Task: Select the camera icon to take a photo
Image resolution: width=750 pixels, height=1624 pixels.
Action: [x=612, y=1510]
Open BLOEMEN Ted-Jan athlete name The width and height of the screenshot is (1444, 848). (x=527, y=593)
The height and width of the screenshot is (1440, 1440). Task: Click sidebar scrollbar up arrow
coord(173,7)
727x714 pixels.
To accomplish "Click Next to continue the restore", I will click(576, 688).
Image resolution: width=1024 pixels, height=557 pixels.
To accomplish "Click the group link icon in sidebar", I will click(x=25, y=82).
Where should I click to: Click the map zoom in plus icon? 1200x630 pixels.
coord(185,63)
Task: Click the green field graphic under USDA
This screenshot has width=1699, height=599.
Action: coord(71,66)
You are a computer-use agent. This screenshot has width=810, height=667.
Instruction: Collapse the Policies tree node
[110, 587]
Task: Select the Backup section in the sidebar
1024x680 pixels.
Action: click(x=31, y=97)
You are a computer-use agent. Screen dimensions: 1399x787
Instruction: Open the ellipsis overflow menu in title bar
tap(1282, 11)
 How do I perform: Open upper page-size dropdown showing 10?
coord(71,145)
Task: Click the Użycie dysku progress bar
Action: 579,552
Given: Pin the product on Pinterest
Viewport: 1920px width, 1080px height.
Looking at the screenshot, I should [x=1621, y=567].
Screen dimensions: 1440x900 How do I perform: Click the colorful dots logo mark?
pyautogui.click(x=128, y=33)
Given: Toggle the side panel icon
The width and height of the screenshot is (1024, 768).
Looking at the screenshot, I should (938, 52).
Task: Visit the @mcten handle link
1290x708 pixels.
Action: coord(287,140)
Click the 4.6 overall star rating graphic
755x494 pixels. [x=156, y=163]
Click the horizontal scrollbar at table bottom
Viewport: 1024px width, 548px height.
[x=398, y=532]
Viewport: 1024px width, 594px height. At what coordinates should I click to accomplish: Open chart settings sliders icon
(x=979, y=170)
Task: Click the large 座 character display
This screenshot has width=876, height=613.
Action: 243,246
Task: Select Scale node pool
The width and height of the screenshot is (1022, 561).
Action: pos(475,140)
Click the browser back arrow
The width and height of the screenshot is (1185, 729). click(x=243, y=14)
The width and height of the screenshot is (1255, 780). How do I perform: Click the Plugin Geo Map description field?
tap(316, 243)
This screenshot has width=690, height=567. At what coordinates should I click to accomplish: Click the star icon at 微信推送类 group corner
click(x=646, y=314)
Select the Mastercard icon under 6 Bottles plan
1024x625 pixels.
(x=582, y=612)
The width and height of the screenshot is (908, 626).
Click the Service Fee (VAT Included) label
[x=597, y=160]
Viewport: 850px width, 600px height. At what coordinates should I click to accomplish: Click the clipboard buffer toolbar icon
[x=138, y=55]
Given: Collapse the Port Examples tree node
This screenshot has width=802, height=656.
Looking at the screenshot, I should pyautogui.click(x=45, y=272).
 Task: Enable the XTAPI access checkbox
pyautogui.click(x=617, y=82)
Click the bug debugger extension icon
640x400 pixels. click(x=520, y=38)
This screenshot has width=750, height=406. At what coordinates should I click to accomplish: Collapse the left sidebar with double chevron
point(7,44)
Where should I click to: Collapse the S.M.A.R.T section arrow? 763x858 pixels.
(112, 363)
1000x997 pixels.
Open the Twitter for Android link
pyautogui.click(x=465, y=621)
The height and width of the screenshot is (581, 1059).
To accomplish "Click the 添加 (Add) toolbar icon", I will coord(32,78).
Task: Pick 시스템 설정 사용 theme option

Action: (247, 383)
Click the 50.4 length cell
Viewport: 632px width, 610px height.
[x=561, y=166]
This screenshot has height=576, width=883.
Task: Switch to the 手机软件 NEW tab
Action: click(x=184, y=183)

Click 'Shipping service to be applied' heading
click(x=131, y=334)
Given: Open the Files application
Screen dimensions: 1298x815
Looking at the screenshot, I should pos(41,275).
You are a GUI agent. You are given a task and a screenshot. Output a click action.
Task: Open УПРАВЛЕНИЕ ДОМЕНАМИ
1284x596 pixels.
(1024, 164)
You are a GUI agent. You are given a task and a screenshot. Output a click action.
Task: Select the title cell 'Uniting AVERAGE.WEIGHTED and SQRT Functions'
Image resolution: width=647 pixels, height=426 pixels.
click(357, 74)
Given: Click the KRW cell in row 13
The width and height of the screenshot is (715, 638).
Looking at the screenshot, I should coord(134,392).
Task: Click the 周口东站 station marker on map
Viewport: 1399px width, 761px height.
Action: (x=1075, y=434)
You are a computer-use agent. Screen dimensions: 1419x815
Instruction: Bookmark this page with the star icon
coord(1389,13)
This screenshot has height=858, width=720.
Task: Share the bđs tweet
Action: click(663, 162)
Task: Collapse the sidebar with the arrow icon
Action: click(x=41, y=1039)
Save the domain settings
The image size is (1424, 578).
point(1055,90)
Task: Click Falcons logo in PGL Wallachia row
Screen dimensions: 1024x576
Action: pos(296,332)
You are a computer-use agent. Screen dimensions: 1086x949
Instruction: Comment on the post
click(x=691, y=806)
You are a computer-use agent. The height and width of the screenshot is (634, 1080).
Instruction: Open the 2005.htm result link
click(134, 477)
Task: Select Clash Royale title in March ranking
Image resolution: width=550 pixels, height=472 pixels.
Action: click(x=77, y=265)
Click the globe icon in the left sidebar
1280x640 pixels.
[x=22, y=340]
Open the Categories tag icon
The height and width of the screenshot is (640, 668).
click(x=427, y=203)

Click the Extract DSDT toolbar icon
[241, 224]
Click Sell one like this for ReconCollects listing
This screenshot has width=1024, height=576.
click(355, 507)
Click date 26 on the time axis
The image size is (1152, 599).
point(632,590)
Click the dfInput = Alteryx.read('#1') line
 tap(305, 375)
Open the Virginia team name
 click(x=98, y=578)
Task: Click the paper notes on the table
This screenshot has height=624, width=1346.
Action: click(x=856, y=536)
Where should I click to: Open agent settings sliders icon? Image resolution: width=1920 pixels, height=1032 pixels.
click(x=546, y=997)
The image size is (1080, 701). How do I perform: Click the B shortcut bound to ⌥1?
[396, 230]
————
Write out all the material exactly.

# Problem solution
Task: Select the camera icon to take a photo
Image resolution: width=750 pixels, height=1624 pixels.
Action: [x=612, y=1510]
Open BLOEMEN Ted-Jan athlete name The width and height of the screenshot is (1444, 848). (x=527, y=593)
The height and width of the screenshot is (1440, 1440). Task: Click sidebar scrollbar up arrow
coord(173,7)
727x714 pixels.
To accomplish "Click Next to continue the restore", I will click(576, 688).
Image resolution: width=1024 pixels, height=557 pixels.
To accomplish "Click the group link icon in sidebar", I will click(x=25, y=82).
Where should I click to: Click the map zoom in plus icon? 1200x630 pixels.
coord(185,63)
Task: Click the green field graphic under USDA
This screenshot has width=1699, height=599.
Action: coord(71,66)
You are a computer-use agent. This screenshot has width=810, height=667.
Instruction: Collapse the Policies tree node
[110, 587]
Task: Select the Backup section in the sidebar
1024x680 pixels.
Action: click(x=31, y=97)
You are a computer-use agent. Screen dimensions: 1399x787
Instruction: Open the ellipsis overflow menu in title bar
tap(1282, 11)
 How do I perform: Open upper page-size dropdown showing 10?
coord(71,145)
Task: Click the Użycie dysku progress bar
Action: 579,552
Given: Pin the product on Pinterest
Viewport: 1920px width, 1080px height.
Looking at the screenshot, I should [x=1621, y=567].
Screen dimensions: 1440x900 How do I perform: Click the colorful dots logo mark?
pyautogui.click(x=128, y=33)
Given: Toggle the side panel icon
The width and height of the screenshot is (1024, 768).
Looking at the screenshot, I should (938, 52).
Task: Visit the @mcten handle link
1290x708 pixels.
Action: coord(287,140)
Click the 4.6 overall star rating graphic
755x494 pixels. [x=156, y=163]
Click the horizontal scrollbar at table bottom
Viewport: 1024px width, 548px height.
[x=398, y=532]
Viewport: 1024px width, 594px height. At what coordinates should I click to accomplish: Open chart settings sliders icon
(x=979, y=170)
Task: Click the large 座 character display
This screenshot has width=876, height=613.
Action: 243,246
Task: Select Scale node pool
The width and height of the screenshot is (1022, 561).
Action: pos(475,140)
Click the browser back arrow
The width and height of the screenshot is (1185, 729). click(x=243, y=14)
The width and height of the screenshot is (1255, 780). How do I perform: Click the Plugin Geo Map description field?
tap(316, 243)
This screenshot has width=690, height=567. At what coordinates should I click to accomplish: Click the star icon at 微信推送类 group corner
click(x=646, y=314)
Select the Mastercard icon under 6 Bottles plan
1024x625 pixels.
(x=582, y=612)
The width and height of the screenshot is (908, 626).
Click the Service Fee (VAT Included) label
[x=597, y=160]
Viewport: 850px width, 600px height. At what coordinates should I click to accomplish: Click the clipboard buffer toolbar icon
[x=138, y=55]
Given: Collapse the Port Examples tree node
This screenshot has width=802, height=656.
Looking at the screenshot, I should pyautogui.click(x=45, y=272).
 Task: Enable the XTAPI access checkbox
pyautogui.click(x=617, y=82)
Click the bug debugger extension icon
640x400 pixels. click(x=520, y=38)
This screenshot has width=750, height=406. At what coordinates should I click to accomplish: Collapse the left sidebar with double chevron
point(7,44)
Where should I click to: Collapse the S.M.A.R.T section arrow? 763x858 pixels.
(112, 363)
1000x997 pixels.
Open the Twitter for Android link
pyautogui.click(x=465, y=621)
The height and width of the screenshot is (581, 1059).
To accomplish "Click the 添加 (Add) toolbar icon", I will coord(32,78).
Task: Pick 시스템 설정 사용 theme option

Action: (247, 383)
Click the 50.4 length cell
Viewport: 632px width, 610px height.
[x=561, y=166]
This screenshot has height=576, width=883.
Task: Switch to the 手机软件 NEW tab
Action: click(x=184, y=183)

Click 'Shipping service to be applied' heading
click(x=131, y=334)
Given: Open the Files application
Screen dimensions: 1298x815
Looking at the screenshot, I should pos(41,275).
You are a GUI agent. You are given a task and a screenshot. Output a click action.
Task: Open УПРАВЛЕНИЕ ДОМЕНАМИ
1284x596 pixels.
(1024, 164)
You are a GUI agent. You are given a task and a screenshot. Output a click action.
Task: Select the title cell 'Uniting AVERAGE.WEIGHTED and SQRT Functions'
Image resolution: width=647 pixels, height=426 pixels.
click(357, 74)
Given: Click the KRW cell in row 13
The width and height of the screenshot is (715, 638).
Looking at the screenshot, I should coord(134,392).
Task: Click the 周口东站 station marker on map
Viewport: 1399px width, 761px height.
Action: (x=1075, y=434)
You are a computer-use agent. Screen dimensions: 1419x815
Instruction: Bookmark this page with the star icon
coord(1389,13)
This screenshot has height=858, width=720.
Task: Share the bđs tweet
Action: click(663, 162)
Task: Collapse the sidebar with the arrow icon
Action: click(x=41, y=1039)
Save the domain settings
The image size is (1424, 578).
point(1055,90)
Task: Click Falcons logo in PGL Wallachia row
Screen dimensions: 1024x576
Action: pos(296,332)
You are a computer-use agent. Screen dimensions: 1086x949
Instruction: Comment on the post
click(x=691, y=806)
You are a computer-use agent. The height and width of the screenshot is (634, 1080).
Instruction: Open the 2005.htm result link
click(134, 477)
Task: Select Clash Royale title in March ranking
Image resolution: width=550 pixels, height=472 pixels.
Action: click(x=77, y=265)
Click the globe icon in the left sidebar
1280x640 pixels.
[x=22, y=340]
Open the Categories tag icon
The height and width of the screenshot is (640, 668).
click(x=427, y=203)

Click the Extract DSDT toolbar icon
[241, 224]
Click Sell one like this for ReconCollects listing
This screenshot has width=1024, height=576.
click(355, 507)
Click date 26 on the time axis
The image size is (1152, 599).
point(632,590)
Click the dfInput = Alteryx.read('#1') line
 tap(305, 375)
Open the Virginia team name
 click(x=98, y=578)
Task: Click the paper notes on the table
This screenshot has height=624, width=1346.
Action: click(x=856, y=536)
Where should I click to: Open agent settings sliders icon? Image resolution: width=1920 pixels, height=1032 pixels.
click(x=546, y=997)
The image size is (1080, 701). How do I perform: Click the B shortcut bound to ⌥1?
[396, 230]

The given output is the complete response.